The Country of the Lizardmen: Chapter Fourteen

I went on for paragraphs, drawing on stuff I had learned in high school and college, until I felt I was done with this rather long essay, and as I saw the faint blue aura turn green, I breathed a sigh of relief. I had been worried that I might’ve failed to successfully create a grimoire, in which case I’d have not only wasted my time, but my mana as well.

I memorized this piece of work with the mana I had left, and the grimoire granted the ability to use the spell, [Create Water].

Grimoires, much like the genetic code, were degenerate - as in, many grimoires could do the exact same thing. Two different grimoires could not only raise the same stat, they could also grant the same spell or ability. I now knew the spell [Create Water] though I had not read the grimoire that Granny Qi had used to gain it, nor the one the Goddess Serragnin had read in that story she had told me.

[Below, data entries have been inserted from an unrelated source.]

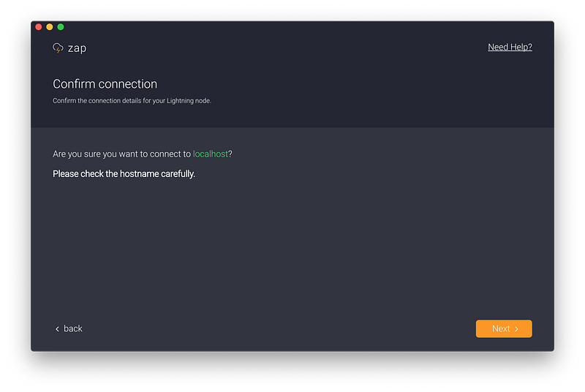This screenshot has height=392, width=585.
Task: Click the empty footer space between back and Next
Action: [278, 329]
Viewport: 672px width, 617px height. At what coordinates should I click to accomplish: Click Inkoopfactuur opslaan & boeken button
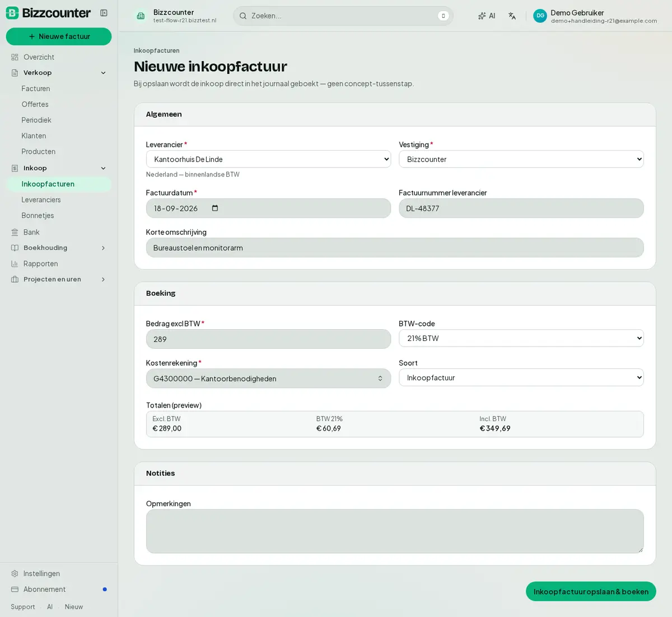(x=591, y=591)
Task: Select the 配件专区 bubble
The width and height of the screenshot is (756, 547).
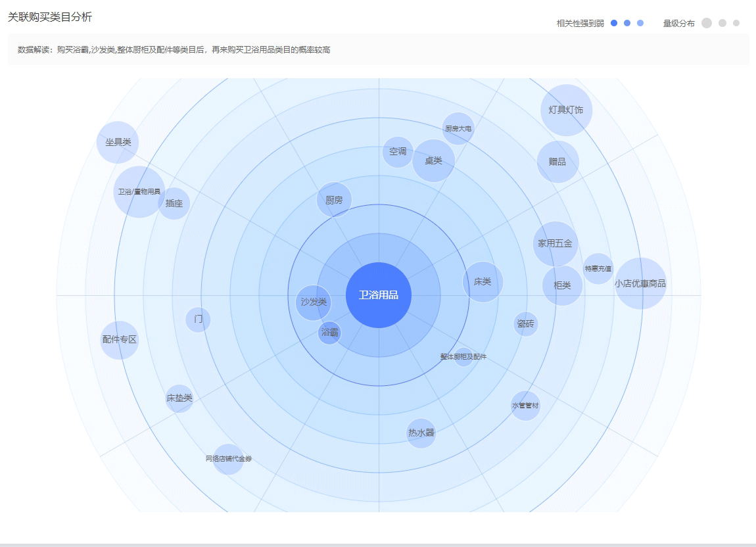Action: pyautogui.click(x=120, y=340)
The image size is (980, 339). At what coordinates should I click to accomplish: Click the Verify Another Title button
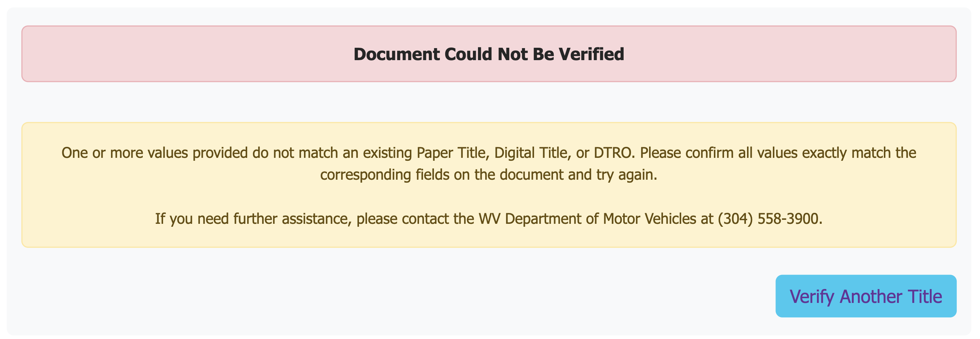(866, 296)
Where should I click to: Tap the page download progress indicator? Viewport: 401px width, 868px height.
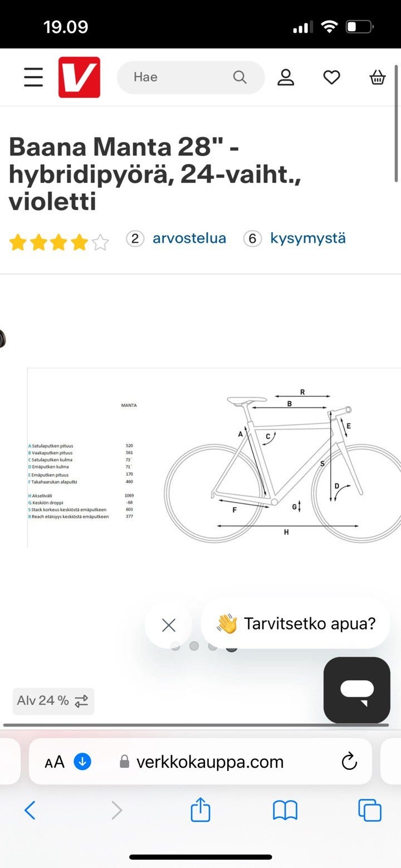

However, unlike with grimoires that raise stats, you could not read multiple grimoires that granted the same spell or ability. So even if I had a translating item, I couldn’t use the grimoire that Granny Qi had that gave the same spell. Well, technically I could, by overwriting the grimoire I had made - but that would just be a downgrade because then I wouldn’t be able to replicate it by writing it out later. Doing so would just be a waste of time, mana, and resources.

[Create Water] was hardly a huge breakthrough if you thought about it combat-wise, but it was still quite useful. As it was, most Rank One spells had very little combat prowess as far as I understood.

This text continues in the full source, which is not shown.